■ REQUIRED WORK:
Exactly and only the lines below from the one containing "This screenshot has height=494, width=926." down to the one containing "How do I perform: Click the" are wanted, both included; please exclude every picture.

■ DATA SHOWN:
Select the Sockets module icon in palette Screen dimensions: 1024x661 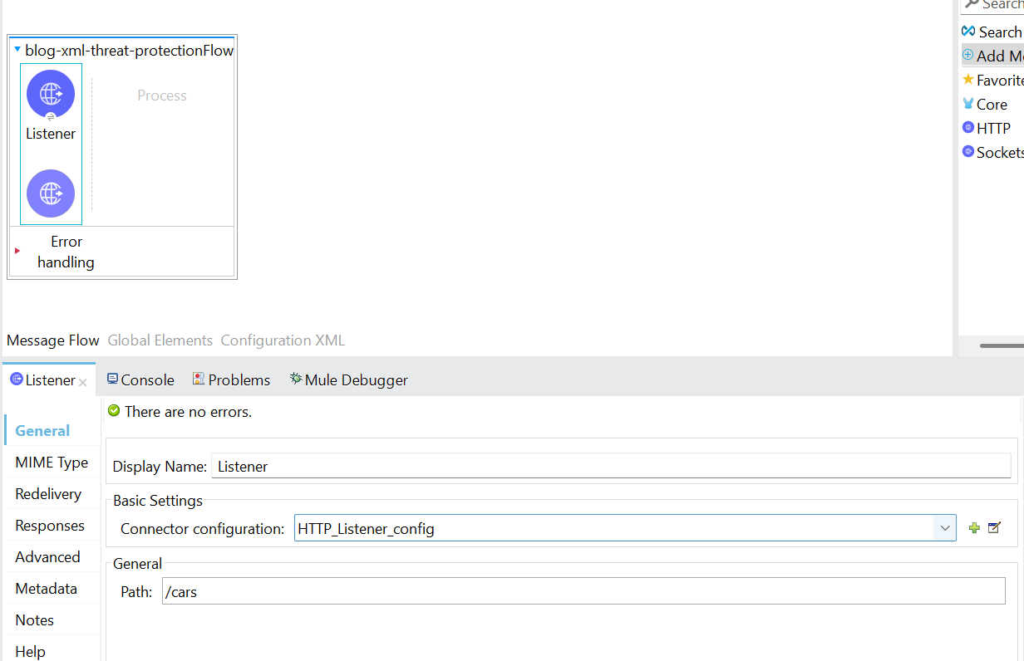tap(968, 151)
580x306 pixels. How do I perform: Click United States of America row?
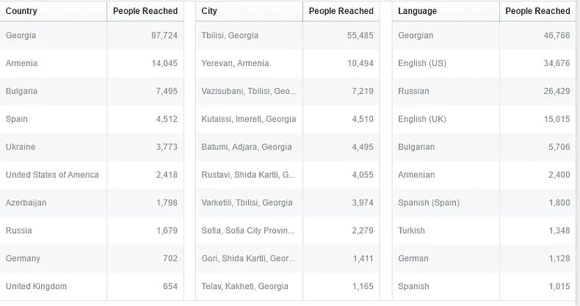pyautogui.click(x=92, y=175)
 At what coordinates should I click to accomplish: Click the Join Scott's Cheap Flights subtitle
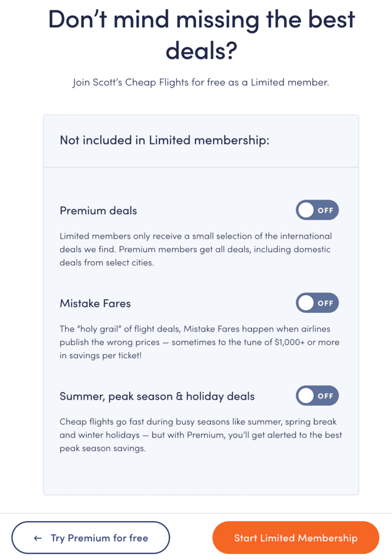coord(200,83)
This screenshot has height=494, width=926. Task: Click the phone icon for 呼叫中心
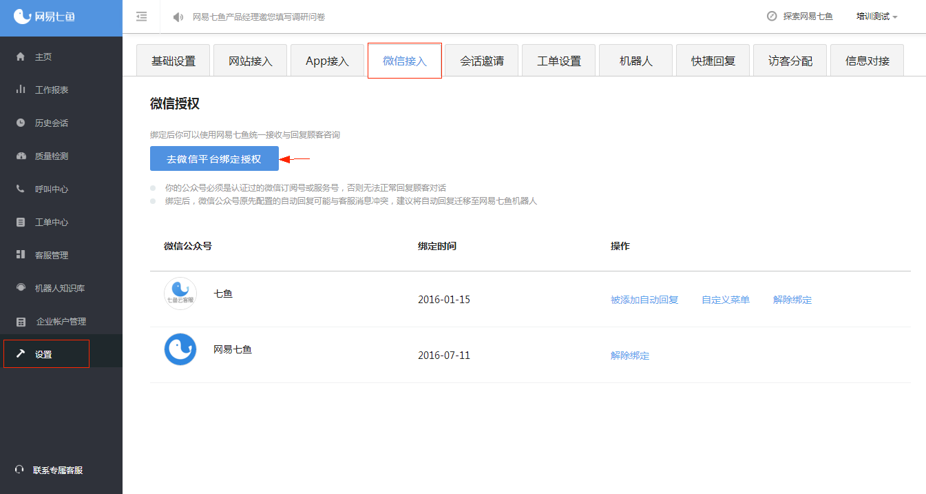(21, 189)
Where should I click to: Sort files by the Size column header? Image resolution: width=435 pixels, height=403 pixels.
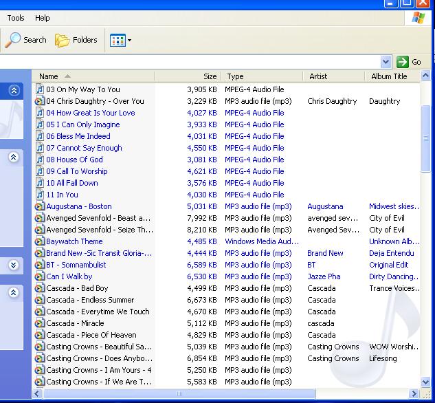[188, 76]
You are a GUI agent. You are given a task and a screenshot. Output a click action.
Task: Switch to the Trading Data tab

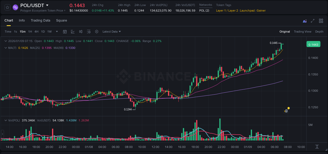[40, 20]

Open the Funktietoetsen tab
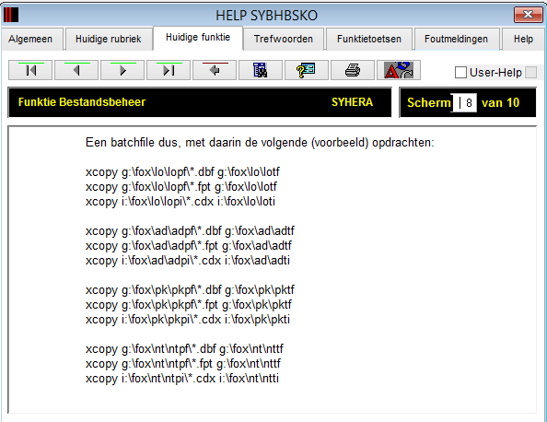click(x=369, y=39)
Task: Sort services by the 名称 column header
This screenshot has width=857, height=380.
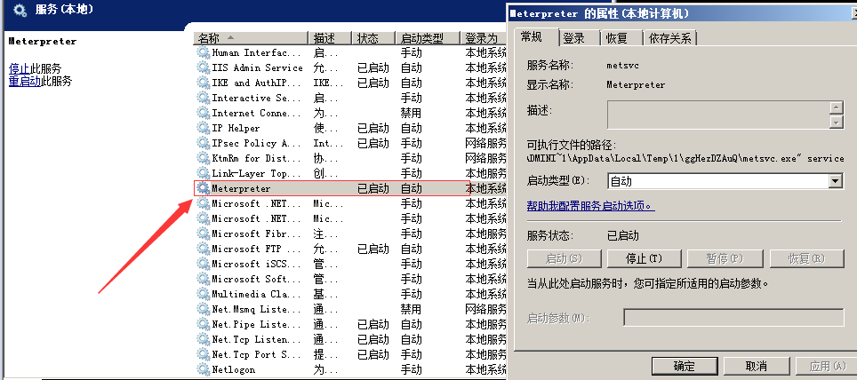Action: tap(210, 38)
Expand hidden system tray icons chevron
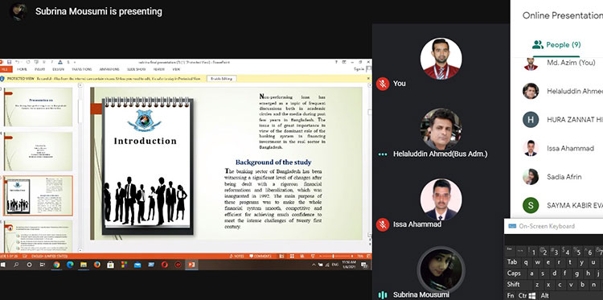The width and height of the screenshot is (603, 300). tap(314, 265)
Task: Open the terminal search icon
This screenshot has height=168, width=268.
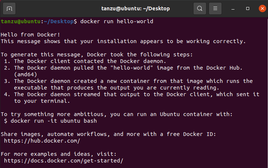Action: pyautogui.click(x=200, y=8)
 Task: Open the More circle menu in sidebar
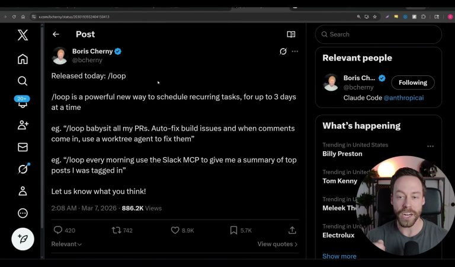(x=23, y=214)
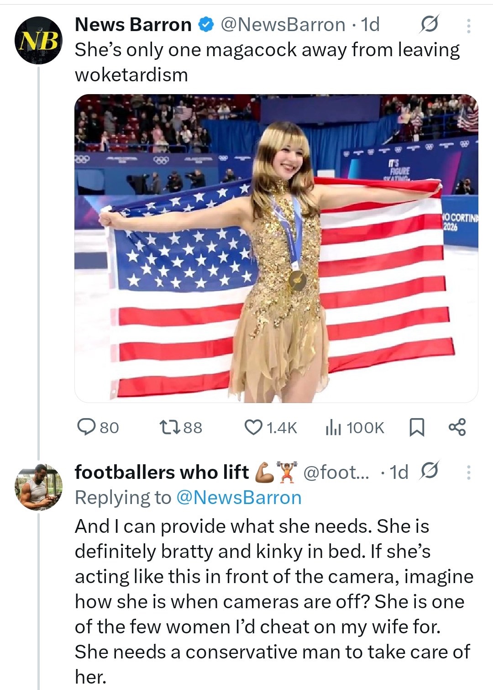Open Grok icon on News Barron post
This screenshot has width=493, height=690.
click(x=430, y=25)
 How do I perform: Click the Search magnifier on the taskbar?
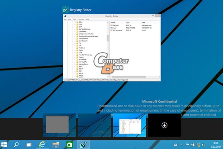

* * *

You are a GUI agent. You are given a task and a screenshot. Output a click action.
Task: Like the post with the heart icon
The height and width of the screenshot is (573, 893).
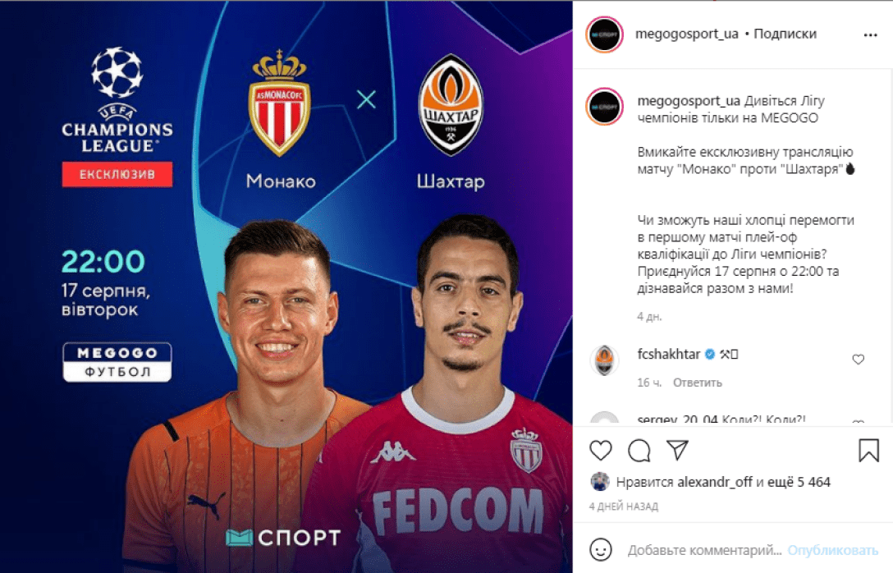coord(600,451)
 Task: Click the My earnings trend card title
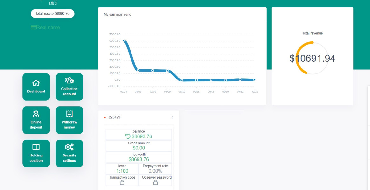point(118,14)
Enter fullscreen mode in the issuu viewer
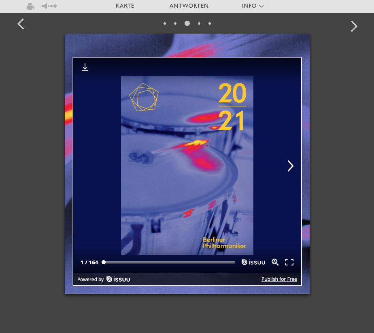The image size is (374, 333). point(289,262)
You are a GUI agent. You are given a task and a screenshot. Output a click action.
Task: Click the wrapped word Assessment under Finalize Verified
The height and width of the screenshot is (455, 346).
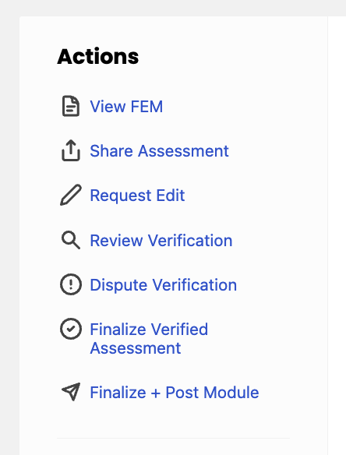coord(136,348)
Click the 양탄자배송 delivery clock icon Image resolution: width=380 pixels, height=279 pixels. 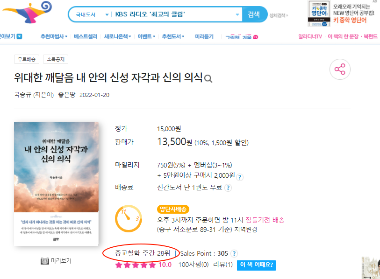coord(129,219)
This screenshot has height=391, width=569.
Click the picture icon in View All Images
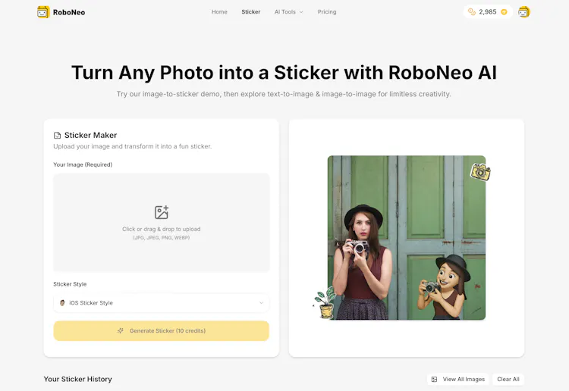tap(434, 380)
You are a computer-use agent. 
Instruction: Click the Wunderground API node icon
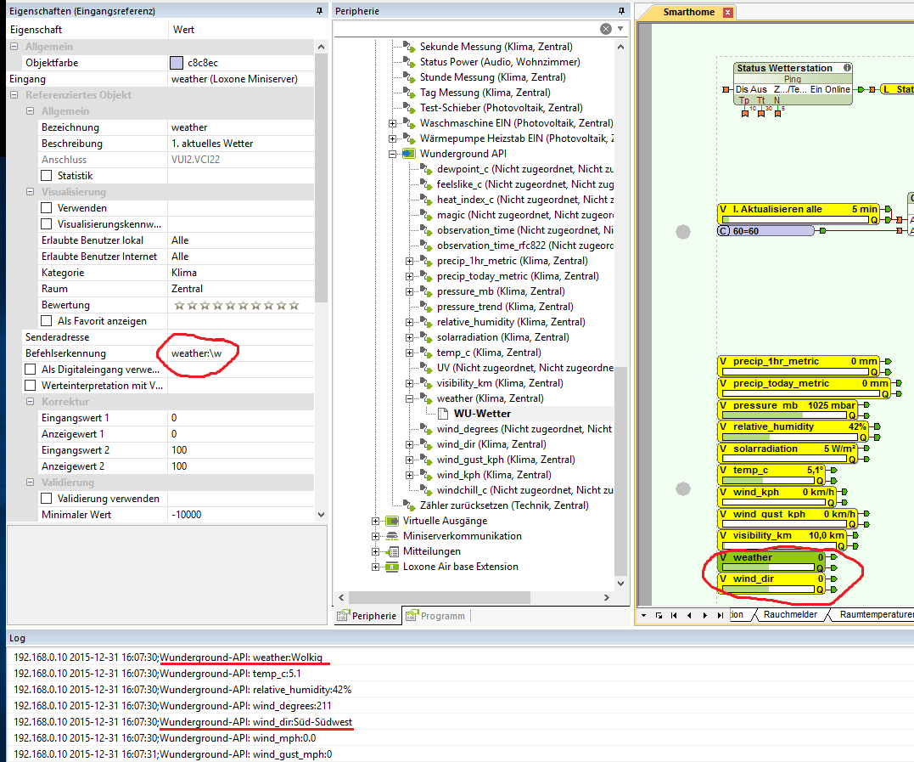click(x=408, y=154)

--

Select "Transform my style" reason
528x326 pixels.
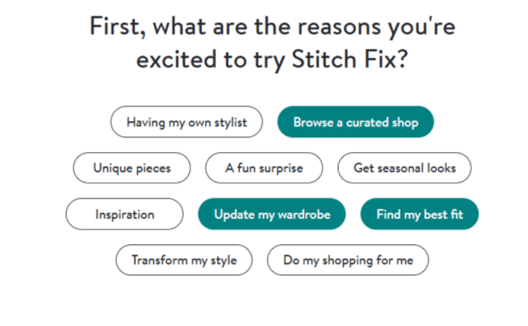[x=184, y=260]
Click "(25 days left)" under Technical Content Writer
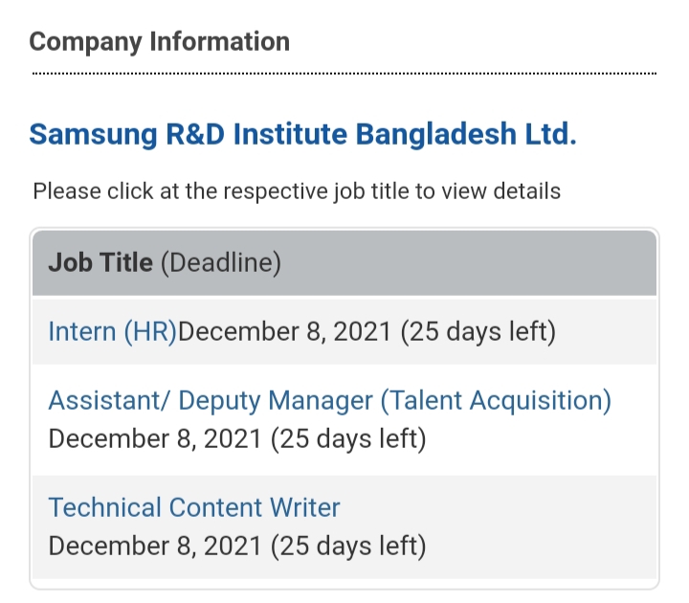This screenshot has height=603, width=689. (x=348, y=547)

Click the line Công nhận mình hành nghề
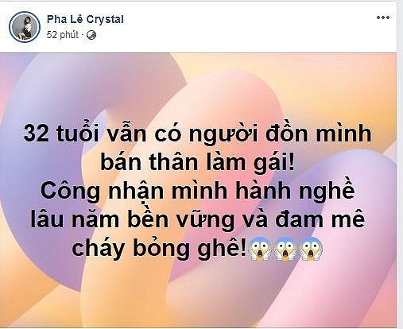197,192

■ WRITTEN SOLUTION:
This screenshot has height=494, width=926. Task: Click the phone icon for 呼叫中心
(21, 189)
Where should I click to: Sort files by the Size column header? Image resolution: width=435 pixels, height=403 pixels.
[188, 76]
You are a GUI agent. You are given a task and a screenshot. Output a click action.
Task: Switch to the Trading Data tab

[40, 20]

Open the Funktietoetsen tab
click(x=369, y=39)
Task: Sort services by the 名称 column header
This screenshot has width=857, height=380.
Action: tap(210, 38)
Expand hidden system tray icons chevron
The width and height of the screenshot is (603, 300). tap(314, 265)
Task: Open the terminal search icon
This screenshot has height=168, width=268.
Action: pyautogui.click(x=200, y=8)
 Task: Open the More circle menu in sidebar
(x=23, y=214)
Open Grok icon on News Barron post
This screenshot has width=493, height=690.
click(x=430, y=25)
 How do I perform: Click the Search magnifier on the taskbar?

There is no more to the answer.